In humans and other primates, high-acuity vision is restricted to the fovea, requiring frequent saccadic eye movements to sample visual information, a process known as overt attention. Classical visual salience theory explains how low-level image features guide these movements, but recent human studies have shown that overt attention is also strongly guided by scene meaning--the spatial distribution of semantic informativeness. Whether this form of attentional guidance is uniquely human or shared across primate vision remains unknown. Here, we addressed this question by recording eye movements from two rhesus macaques freely viewing naturalistic indoor scenes.

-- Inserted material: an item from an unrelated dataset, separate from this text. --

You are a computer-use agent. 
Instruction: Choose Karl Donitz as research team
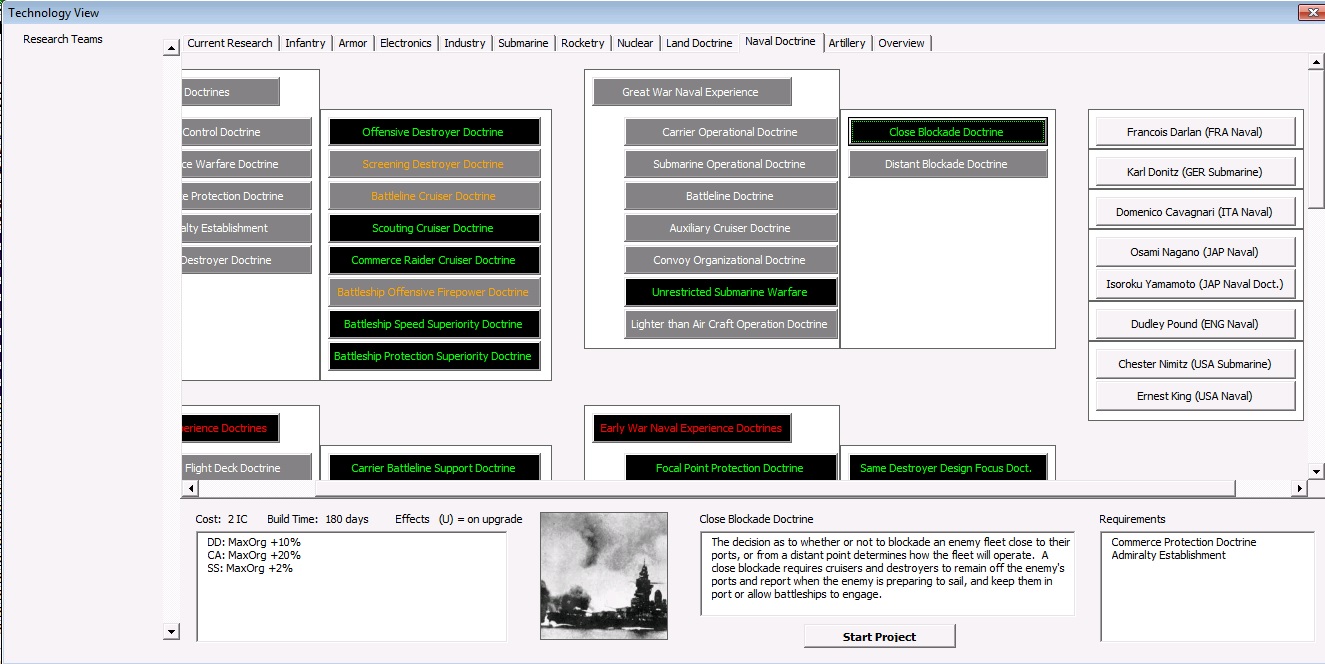[1194, 170]
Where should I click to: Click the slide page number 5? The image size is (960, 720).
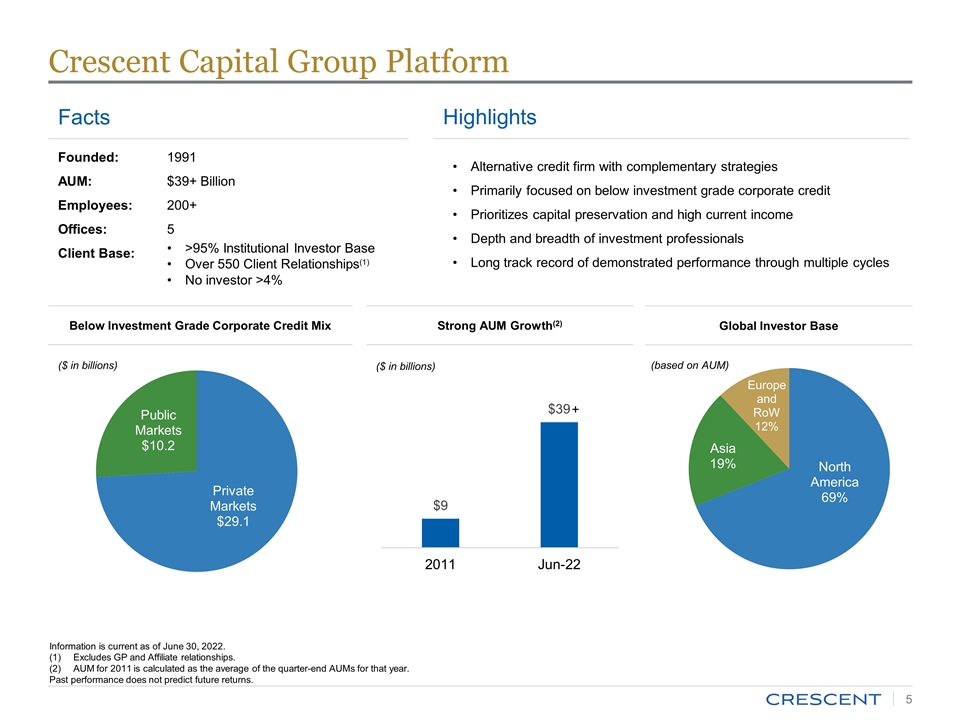[x=908, y=698]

Fixation selection was modeled using meaning maps alongside image-based salience maps and center proximity. In both monkeys, meaning robustly predicted fixation selection after controlling for visual salience and center bias. Moreover, high-meaning regions captured attention independently of visual salience, whereas salience played an increasingly important role as meaning decreased. While this prioritization of meaningful regions remained robust across environments, familiarity broadened visual exploration by increasing the likelihood of fixating less meaningful areas. Finally, the influence of meaning on fixation selection strengthened with attentional engagement. These findings suggest that meaning-based attention is an evolutionarily conserved component of primate vision and establish a behavioral foundation for investigating its neural mechanisms.